**CHALLENGE 1**
Answer these questions about the strategic planning text:
(a) How many key goals should a strategic plan focus on?
(b) What does SWOT stand for?
(c) Besides the business aspects, what two things should the vision and mission of a CI organization focus on?

_ _ _ _

In Correctional Industries (CI), having a strategic plan is vital. A strategic plan shouldclearly define goals and measurements to assess both the internal and external situations. Formulating a strategic plan, implementing the strategies, evaluating progress and making adjustments as necessary will keep the CI’s purpose and direction on the right track.

A strategic plan includes having vision and mission statements that describe what you are doing and where you want to go. The vision and mission of a CI organization should include a focus on training and reentry, as well as the business aspects of the organization.


Strategic planning is a very important business activity that can be highly effective when incorporated in CI. No matter where your organization is in its development, it is always important to evaluate where it is currently, where you want it to be, and when. Strategic Planning is the process used in setting goals that will help lead the organization to success.

A strategic plan is dynamic, yet practical, and serves as a guide to implementing programs, evaluating how these programs are doing and making adjustments when necessary. A strategic plan reflects the needs of the organization and customers, and will integrate them with the organization's purpose, mission, and vision into a single document. The development of a plan requires much probing, discussion, and examination of the views of the leaders who are responsible for the plan's preparation. It is an excellent process in evaluating an organization and will provide a plan for incorporating best practices into daily processes.

The purpose of strategic planning is to assist CI in establishing priorities that will better serve the needs of incarcerated individuals, employees and stakeholders. 


1. Determine the current state of your Correctional Industry

In order to determine the future direction of the organization, it is necessary to understand its current position and the possible avenues through which it can pursue particular courses of action. This is harder than it looks. Some leaders see their organization how they want it to be, not how it actually appears to others.

Generally, the strategic planning process starts with at least one of four key questions:

  • What do we do?
  • For whom do we do it?
  • What do we want to look like?
  • How do we excel?

For an accurate picture of your Correctional Industry, conduct external and internal analysis to get a clear understanding of your organization’s competencies. Reviews may include conducting a SWOT (Strengths, Weakness, Opportunities, Threats) analysis, as well as reviewing departmental goals/strategies, legislation, core values, stakeholder and customer feedback, etc. The review should include an analysis of the focus of each industry and its culture. 

2. Identify what’s important

Focus on where you want to take your organization over time. This sets the direction of the CI program over the long term and clearly defines the vision and mission of what your future organization should look like. From this analysis, you can determine the priority issues—those issues so significant to the overall well-being of your CI program that they require the full and immediate attention of the entire management team. The strategic plan should focus on three to five key goals. Remember to include safety and security within CI operations, as they are critical to the sustainability of the CI program.

3. Define what you must achieve

Define the expected goals that clearly state what the organization must achieve to address the identified priority issues. Review validated research and proven programs to help define objectives, strategies and performance measures. Define the what, how and when of data collection. Reach out to other agencies, universities and research institutes to determine data availability.

4. Evaluate long-term sustainability

Define the resources and budget necessary to continually fund efforts to achieve the goals. Evaluate revenue, reserve fund balance, future capital investments, and ability to obtain grant funds.

_ _ _ _

**CHALLENGE 2**
Update the extracted records by replacing "Click" with "Select" everywhere it appears, starting with the line that contains "Screen dimensions: 382x265" and going on through the end of the records. Write out only those lines, changing nothing else and leaving out the pictures.

Extracted records
_ _ _ _

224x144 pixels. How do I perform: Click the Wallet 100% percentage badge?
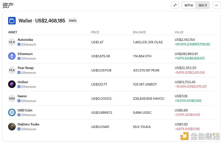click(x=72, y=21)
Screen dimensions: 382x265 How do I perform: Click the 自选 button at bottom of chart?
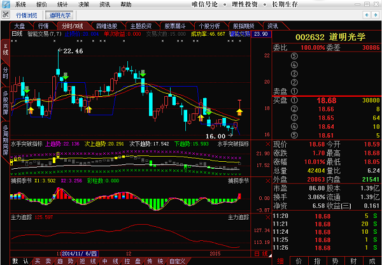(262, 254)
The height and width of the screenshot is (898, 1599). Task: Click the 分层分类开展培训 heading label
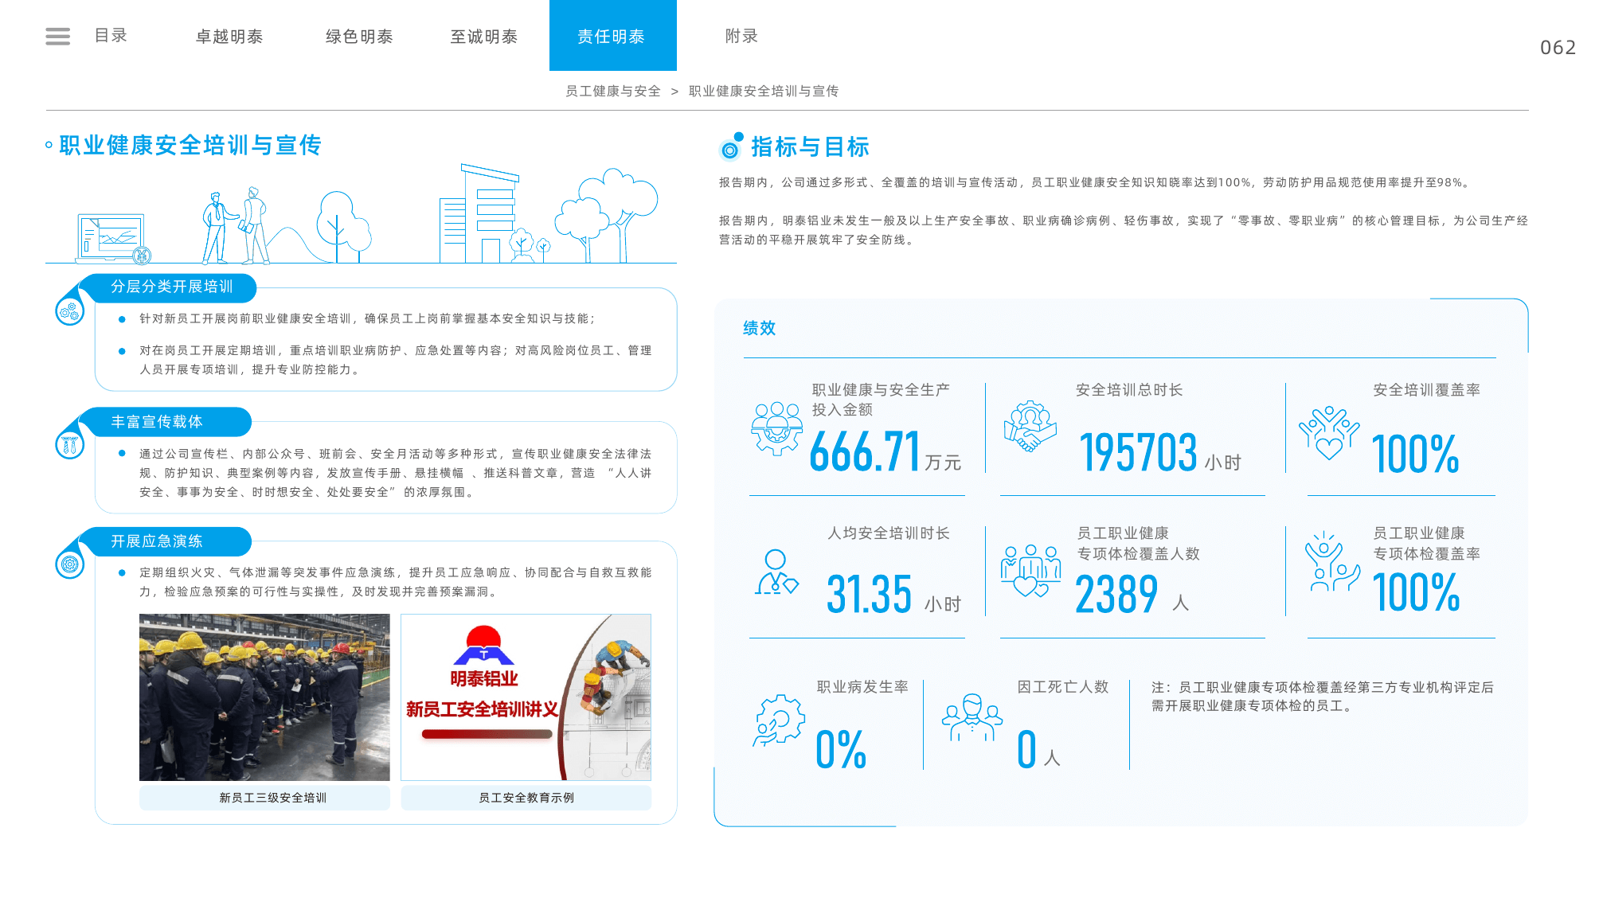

_ _ _ _

**EXERCISE ANSWER 1**
(a) Three to five.
(b) Strengths, Weakness, Opportunities, Threats.
(c) Training and reentry.

**EXERCISE ANSWER 2**
Screen dimensions: 382x265 How do I perform: Select the 自选 button at bottom of chart?
(262, 254)
The height and width of the screenshot is (898, 1599). Task: Select the 分层分类开展培训 heading label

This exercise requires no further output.